[DIRECTION] Rewrite everything from the line containing "Task: Pick the Nextcloud cloud icon" down to the end of the records, replacing "Pick" with "Choose" and leaving all else unchanged. Omit the pictures from your answer.

········

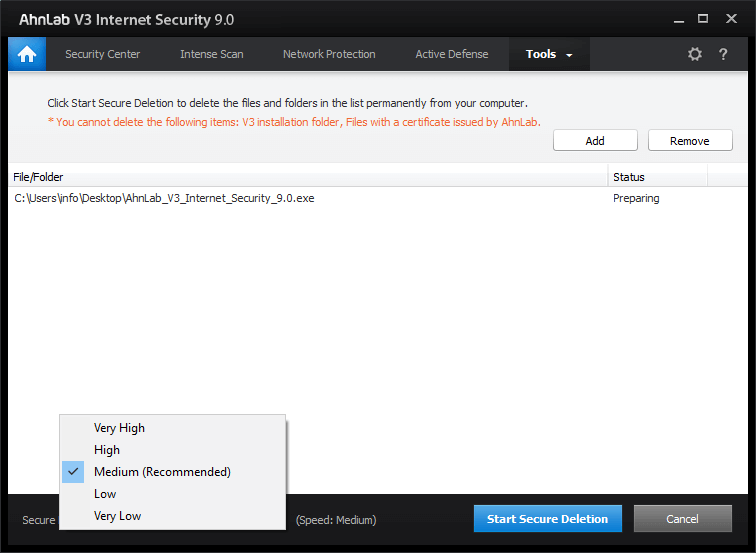Click the Cancel button
This screenshot has height=553, width=756.
(682, 519)
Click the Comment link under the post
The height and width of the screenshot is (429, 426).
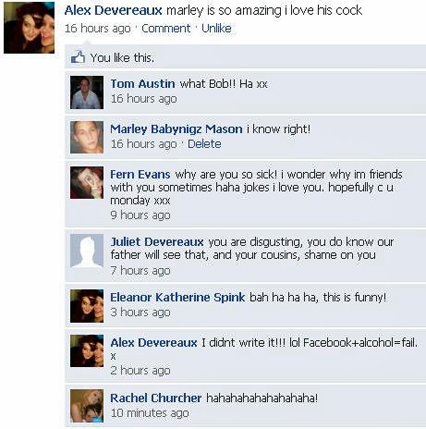tap(166, 28)
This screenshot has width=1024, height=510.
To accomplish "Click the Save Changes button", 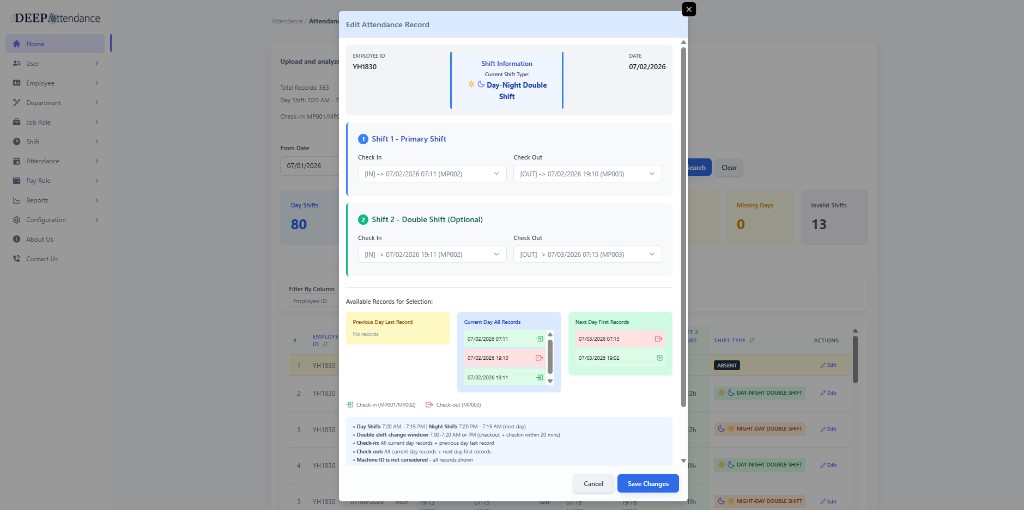I will (648, 483).
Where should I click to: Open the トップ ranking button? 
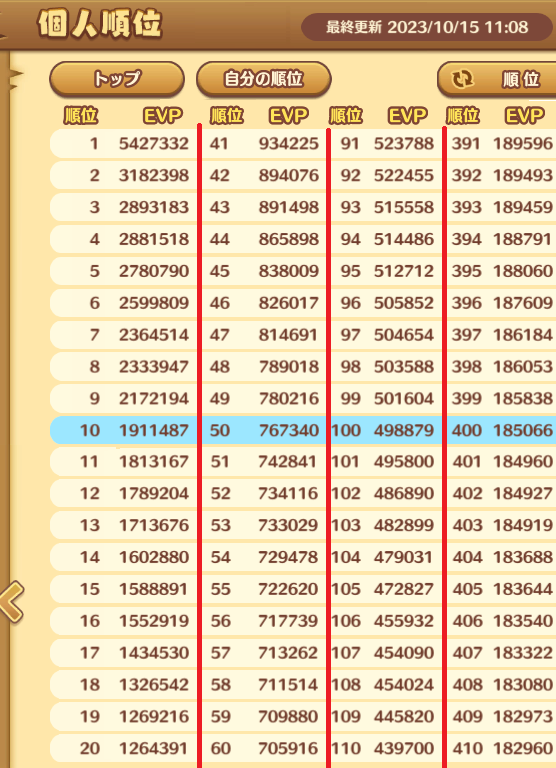117,79
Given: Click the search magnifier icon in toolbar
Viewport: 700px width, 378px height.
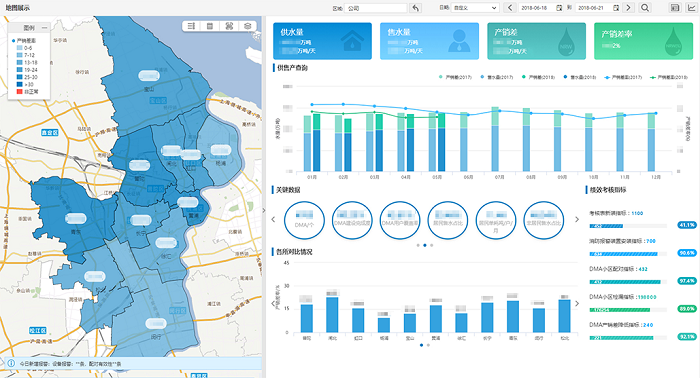Looking at the screenshot, I should coord(645,8).
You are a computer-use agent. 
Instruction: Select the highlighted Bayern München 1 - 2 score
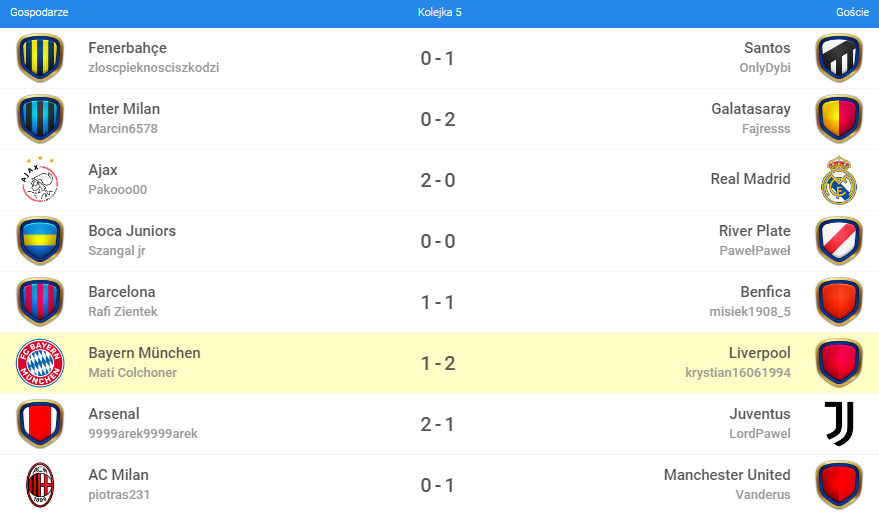(438, 363)
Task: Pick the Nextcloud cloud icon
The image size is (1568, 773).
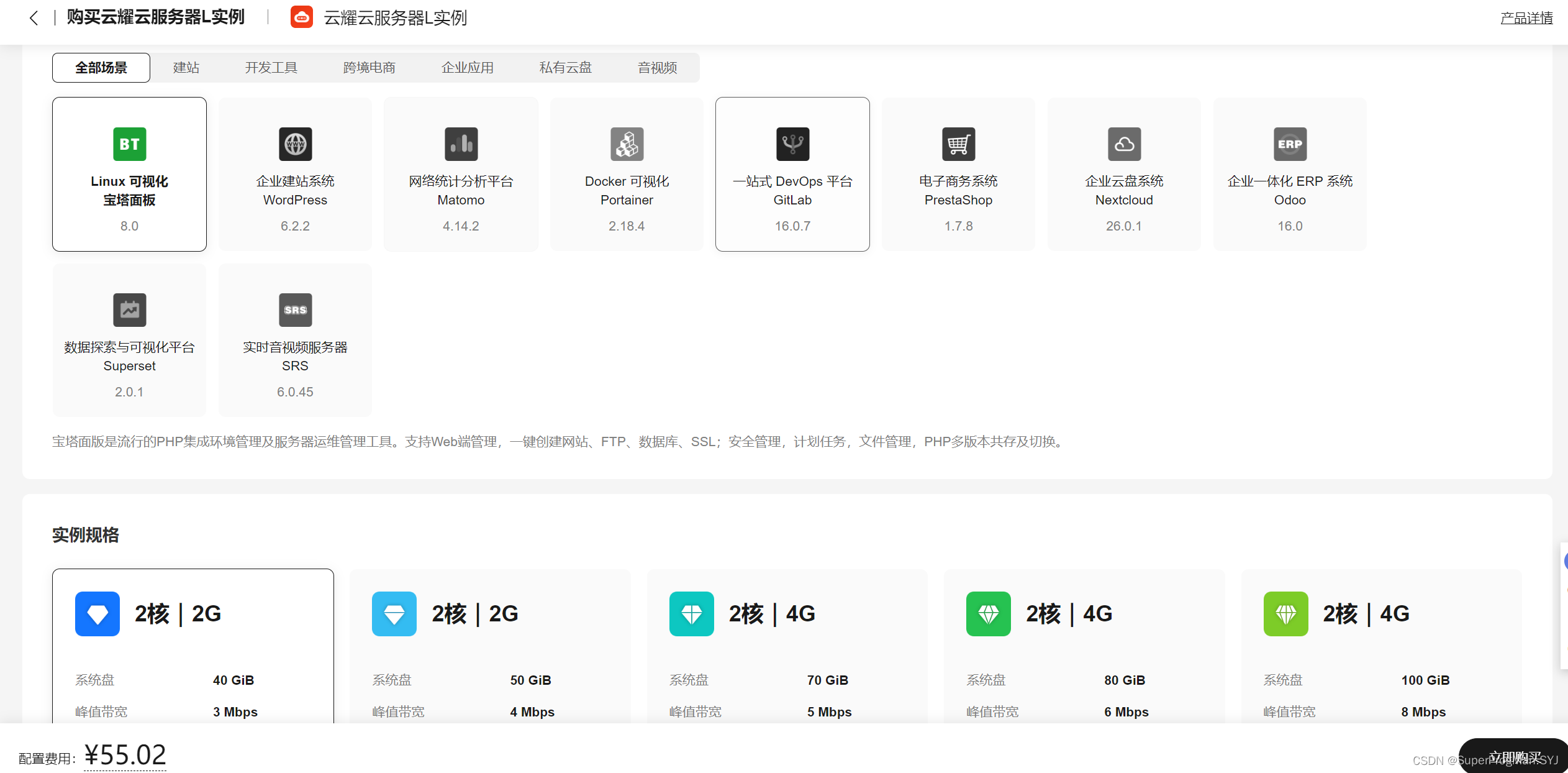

········

[THE COMPLETED TASK]
Task: Choose the Nextcloud cloud icon
The image size is (1568, 773).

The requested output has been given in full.